C/T REVIEW: Ciphers @bushtheatre

Theatre / Words

18 Jan 14


‘I’m quite boring, really,’ confesses our protagonist Justine in her job interview at MI5. And, superficially? She’s not some enigmatic Bond girl. She’s wearing flats and just lost her job in marketing. Her interviewer Sunita has decoded her cover letter in seconds. ‘You applied because you’re out of money and you’re desperate,’ she snaps. Gotcha. ‘Justine’, every graduate in the audience silently sighs, ‘I’ve been there, girl’.

They talk of the banality of evil. In the world of Dawn King’s Ciphers, good is just as banal as evil. In fact, everything is banal. Tonight, the espionage theme is simply a means of expressing how infernally complex are the ordinary dilemmas which face ordinary people in their personal and professional lives.

Minutes after that splendid, opening interview scene, Justine has taken up smoking and wearing leather jackets. Not for the last time, the tables are turned, and she’s now interrogating Sunita about who killed… Justine? Hang on. This, then, must not be Justine at all but her occasionally wayward though loyal sister Kerry. Our sense of time gets shifted as continually as our sense of our characters’ ‘real’ personas. Its cast limited to four, Ciphers makes a virtue of theatre’s old dual role trick – meaning every actor is a double agent of sorts. Grainne Keenan plays, formidably, both spy-heroine Justine and Kerry, who’s questing to find out who killed her sis. Ronny Jhutti is the married artist with whom Justine is having an affair, or, when his hood is up, a disenfranchised Pakistani informant to Justine’s department. Shereen Martine is simultaneously Justine’s M15 senior Sunita and the flouncey wife of the artist with whom Justine is having an affair, while Bruce Alexander is yet another having his end away as an adulterous boss during Justine’s masquerade as a Russian agent.
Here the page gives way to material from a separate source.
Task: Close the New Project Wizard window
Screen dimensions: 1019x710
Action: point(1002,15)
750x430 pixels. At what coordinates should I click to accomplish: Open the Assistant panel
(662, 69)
But when he’s hunched over, he’s the sisters’ kindly dad.

 

 

Director Blanche McIntyre executes the device intelligently. We don’t so much get distinct characters as characterful amalgams of contradictory identities – linguistic, sexual, and emotional. That’s spying for you. But that’s also normal life. Justine kind of is Kerry, because having an affair is the sort of thing Kerry would do. Kerry cares about her sister, which is the sort of thing Justine would do. The artist and the informant blend into one another because both are rebels lacking purpose.

Panels slide across the stage between scenes, seeming to hack the actors into bits. If all this split personality stuff is beginning to sound rather Tinker, Tailor, Soldier, Spy, I do think Ciphers has a certain retro colouring. Identical bags are neatly exchanged, Coke cans deftly positioned; you half expect poisoned umbrella tips on Waterloo Bridge. Oh, and there’s a Russian, who is a chauvinist, and he is instrumental in Justine’s unravelling.

Sex is her downfall, as it is everyone’s downfall, of course. How crushingly ordinary, that that should be the ultimate exposer – rather than the facilitator – of duplicitousness. There are great moments when even the characters declare their own bafflement at who’s (sleeping with) who. For us, sitting in this darkened room trying to decrypt what’s going on is a pleasantly frustrating business, particularly in the play’s early stages.